Each year English teacher Cyndi Faircloth has a group of students read serious literary works and conduct an analysis, usually focusing on the writings of William Shakespeare. This year Faircloth decided to take a different approach with her students at Paradise Creek Regional High School in Moscow.
After reading through a few acts of Shakespear's "Othello," Faircloth asked the students to identify some of the major underlying themes. As with most tragedies, the play was heavily centered on betrayal, hatred and death.
She then asked each student to write a five to 10 minute play based on the themes. As students worked through each draft of the play, fellow students would act out the work in front of the class, and the writer was able to evaluate and edit along the way. For the grand finale, the students will be seeing their plays performed by actors within the community on the stage at Kenworthy Theater in downtown Moscow. The event, "One Act Plays: Inspired by Shakespeare's Othello" will take place 1:30-3 p.m. Thursday and is free and open to the public.
Local actors Cathy Brinkerhoff, Joseph Erhard Hudson, Kelly Quinnett and Roger Wallins will be taking turns performing 13 plays, all written and produced by students.
"It is a way to take the class a step further," Faircloth said.
Faircloth, along with teaching artist Judy Sobeloff, applied for grant money from the Idaho Commission on the Arts and the Latah County Arts and Culture Committee to get the project started at the alternative school. They were thinking of a way to get the students to write plays and thought if they were going to write them, someone should act them.
What Faircloth wasn't expecting was a class full of boys and one lone girl. She said boys tend to learn differently than girls, which has created a challenge in a class that leans heavily toward one gender.
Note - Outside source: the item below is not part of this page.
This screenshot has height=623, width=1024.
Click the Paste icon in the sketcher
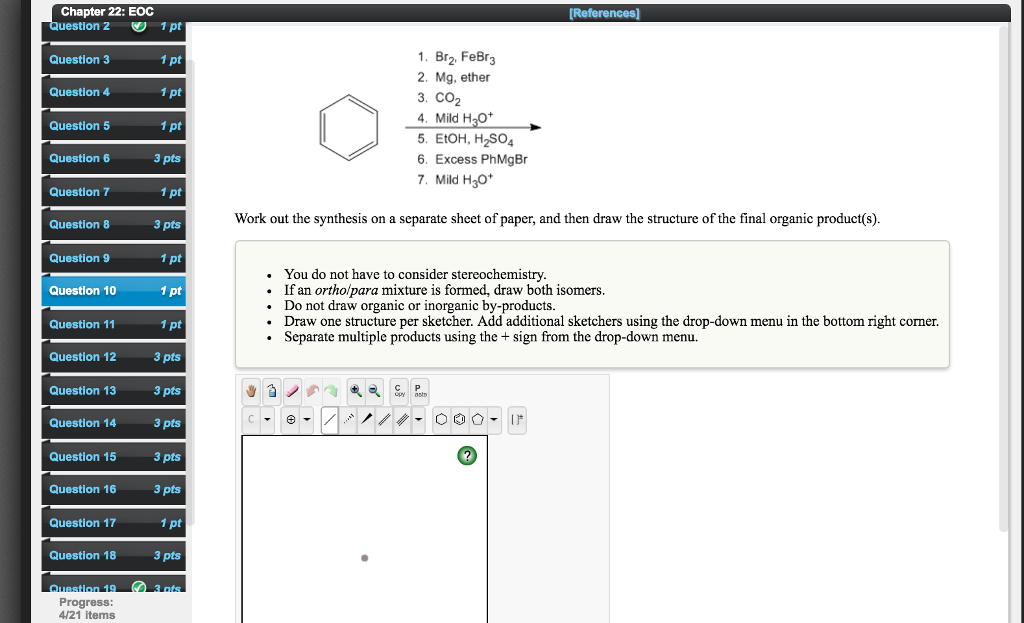418,390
"Boys find the creative side more challenging unless they are big readers so this has been a stretch for quite a few of them," Faircloth said.
She said one of the biggest hurdles is seeing the small details through, such as stage direction and physically writing in when it becomes a new day in the play. She said the details seem to be harder to visualize.
Faircloth said having the students act out the plays and having the actors rehearse with them has allowed them to "hear when the language is too stiff" and help them change the language to be more natural for the actor.
"I am putting kids already at risk out there and hoping it is successful," Faircloth said. "It is not routine and I hope it works well."
Senior Robert Knight wrote his play, "The Office Devastation," about an assistant working to get back at his boss. The assistant switches out the boss's wife's medication for poison, killing her and framing his boss for the death. In the end the assistant realizes he is not liked by many in the workplace and ends up shooting himself.
"It is a major tragedy," Knight said. He said he took the basics from "Othello" and turned it into a more modern story.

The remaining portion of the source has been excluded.